At a time when their concerns should be at the forefront of debates, the venues for indigenous peoples to express themselves have so far been limited. They are granted observer status at United Nations climate negotiations, but they do not have voting rights - leading many to demand a stronger voice in the process.

"When you don't have recognized status, you're not existent. You're not at the table," said Kanyinke Sena, the Indigenous People of Africa Coordinating Committee's Eastern Africa representative.

Forests were not considered as carbon sinks in the Kyoto Protocol, but realization that deforestation accounts for almost 18 percent of global greenhouse gas emissions has led to their reconsideration.
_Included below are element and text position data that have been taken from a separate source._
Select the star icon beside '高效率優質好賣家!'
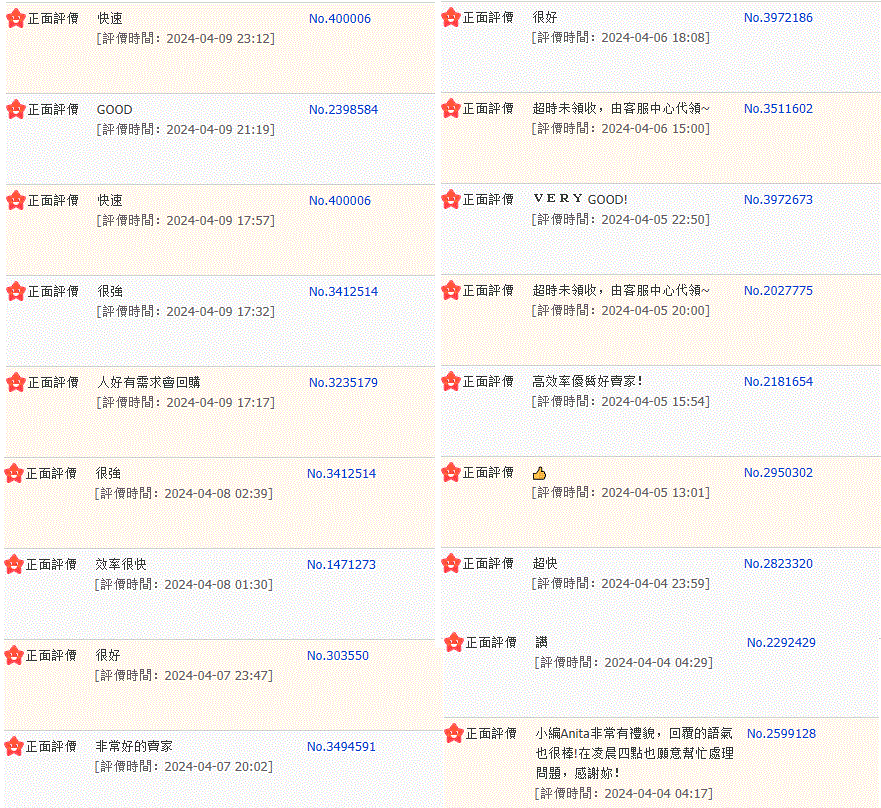Image resolution: width=881 pixels, height=808 pixels. [x=450, y=381]
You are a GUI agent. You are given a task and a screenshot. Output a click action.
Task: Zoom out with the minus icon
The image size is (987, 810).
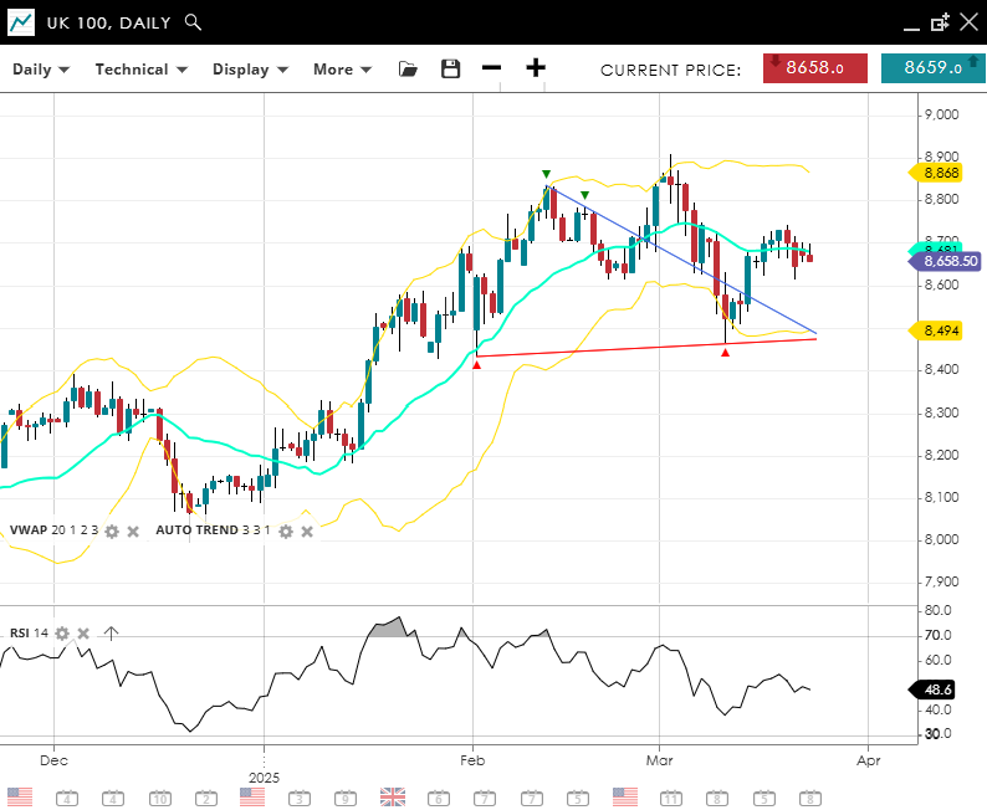pos(491,68)
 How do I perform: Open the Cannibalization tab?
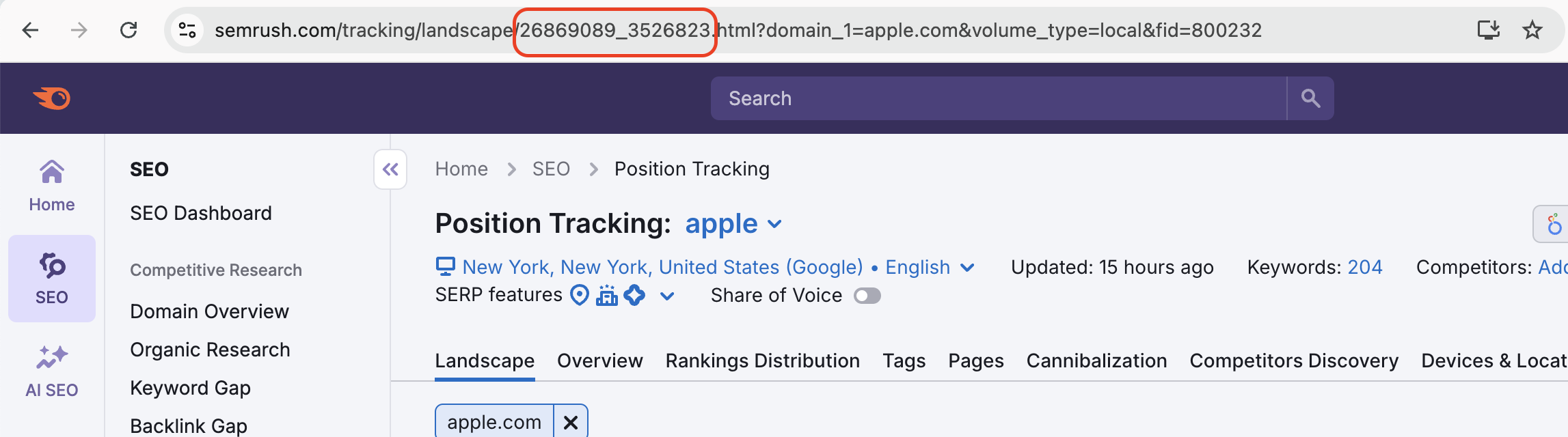click(1096, 360)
Industrialized nations may be allowed to offset their emissions by paying developing nations to protect their forests, known as reducing emissions from deforestation and forest degradation (REDD).

Several indigenous groups initially opposed REDD due to their suspicion that it would be another form of Western land-grabbing. But climate negotiators say a solution would ideally benefit the traditional stewards of the world's forests through some sort of financial compensation. As awareness grows about the potential benefits for forest peoples, some indigenous leaders are shifting towards wary support. But they still emphasize that without official land rights for indigenous peoples, REDD will likely lead to further suffering.
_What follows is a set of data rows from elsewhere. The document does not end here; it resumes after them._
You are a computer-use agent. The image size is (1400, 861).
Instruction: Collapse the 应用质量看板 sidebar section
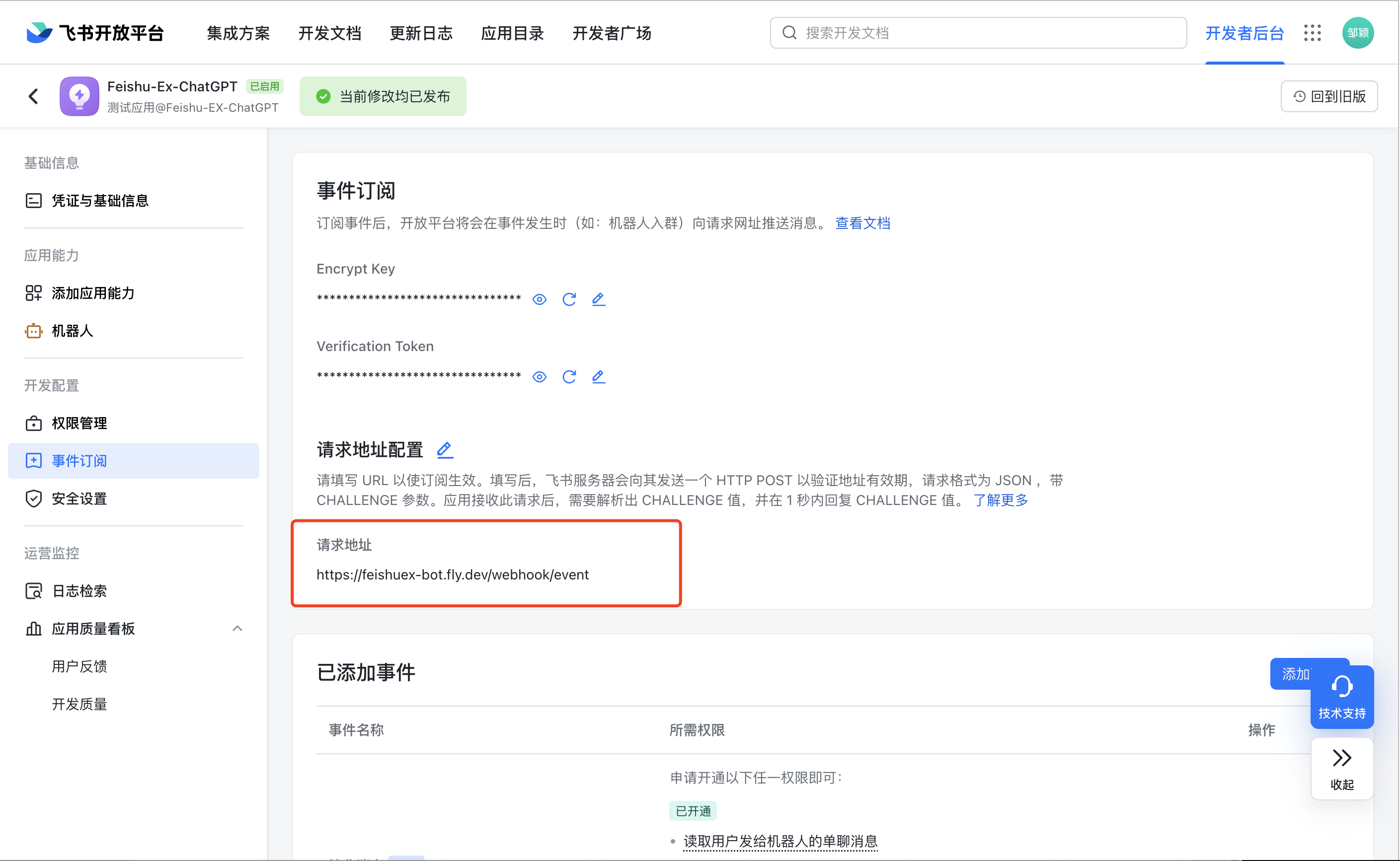(x=237, y=629)
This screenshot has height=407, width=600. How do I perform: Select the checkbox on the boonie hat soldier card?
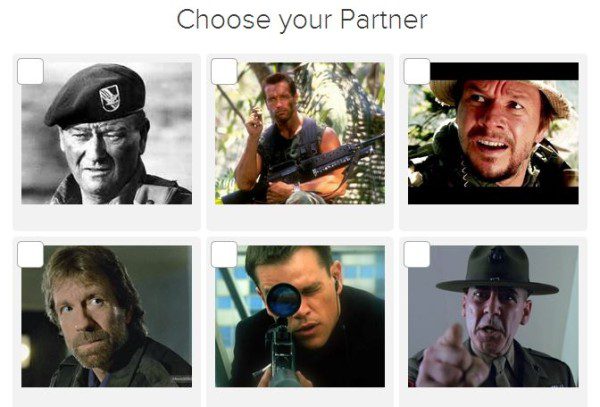(x=417, y=72)
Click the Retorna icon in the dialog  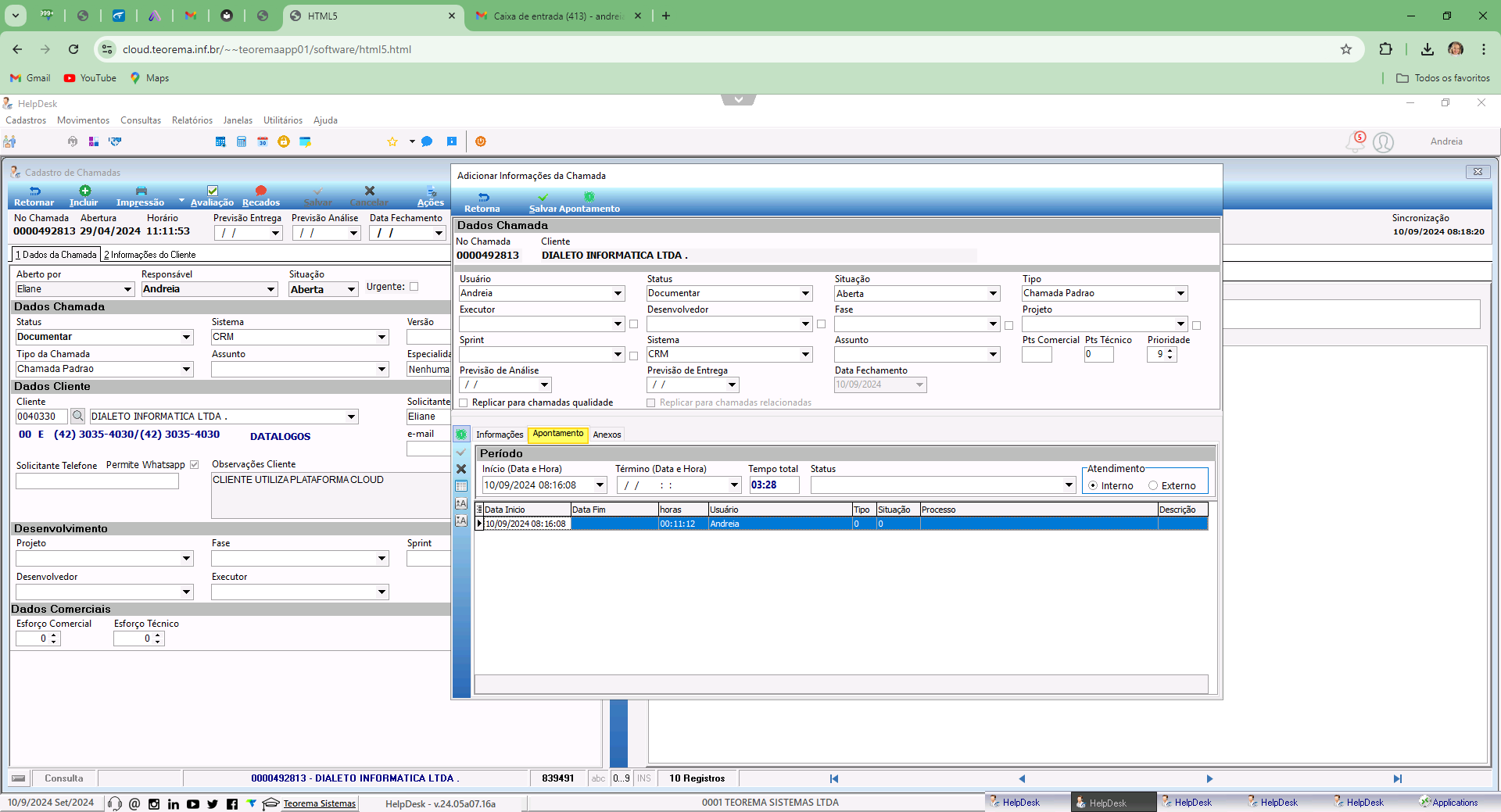point(483,197)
Indigenous representatives from across the globe have joined The Forest Dialogues - a gathering of environmentalists, business leaders, financial donors, and government officials who are forming a joint policy recommendation on REDD. Their inclusion should lead to a greater presence in the REDD debate.

"This is the first time indigenous and non-indigenous groups are meeting at this type of forum," said Parshuram Tamang, the International Alliance of Indigenous and Tribal Peoples of Tropical Forests' climate negotiations representative and a member of the Tamang ethnic group of Nepal. "This is very important for indigenous people."

The presence of indigenous groups at the dialogues' meetings has helped shape a consensus, which although it has yet to be finalized, stresses the "fundamental importance of the free, prior, and informed consent of Indigenous Peoples, small forest owners, and local communities."

Participation in the dialogue meetings, held last week at the World Bank, has also provided indigenous leaders with access to a network of influential forestry officials. Leaders of the Amazon Alliance, representatives of indigenous organizations and NGOs from nine South American countries, hand-delivered a letter to World Bank President Robert Zoellick that demanded the Bank "cease its exclusion of indigenous peoples and the violation of our rights." Zoellick told them that the bank will try to work on these issues.

The alliance's letter also accused the bank of ignoring indigenous people in a REDD pilot program that was launched in July with 14 tropical nations. "I am trying to show the World Bank that indigenous people are well organized," said Juan Carlos Jintiach, the alliance's executive co-director and a member of the Shuar tribe of Ecuador. "I don't want them to ever forget us. There are not just trees there; there are human begins there now."

Despite the criticisms, the pressence of indigenous peoples at United Nations Framework Convention on Climate Change meetings has increased recently, according to Steve Schwartman, co-director of the Environmental Defense Fund's international program. "More indigenous leaders are there participating as observers," he said. "There is much more discussion going on about it. Issues are slowly gaining visibility."

Also, the World Bank has held several workshops with indigenous leaders in Africa, Asia, and Latin America this year to inform them about the REDD negotiations. And the United Nations Permanent Forum on Indigenous Issues made climate change awareness a theme of its annual meeting in April.

But for leaders such as Tamang, being informed is not enough. "[The U.N.] should give indigenous people specialty status... because we are affected by the decision," he said. "We are the victims of climate change and we are the impact of a solution to climate change."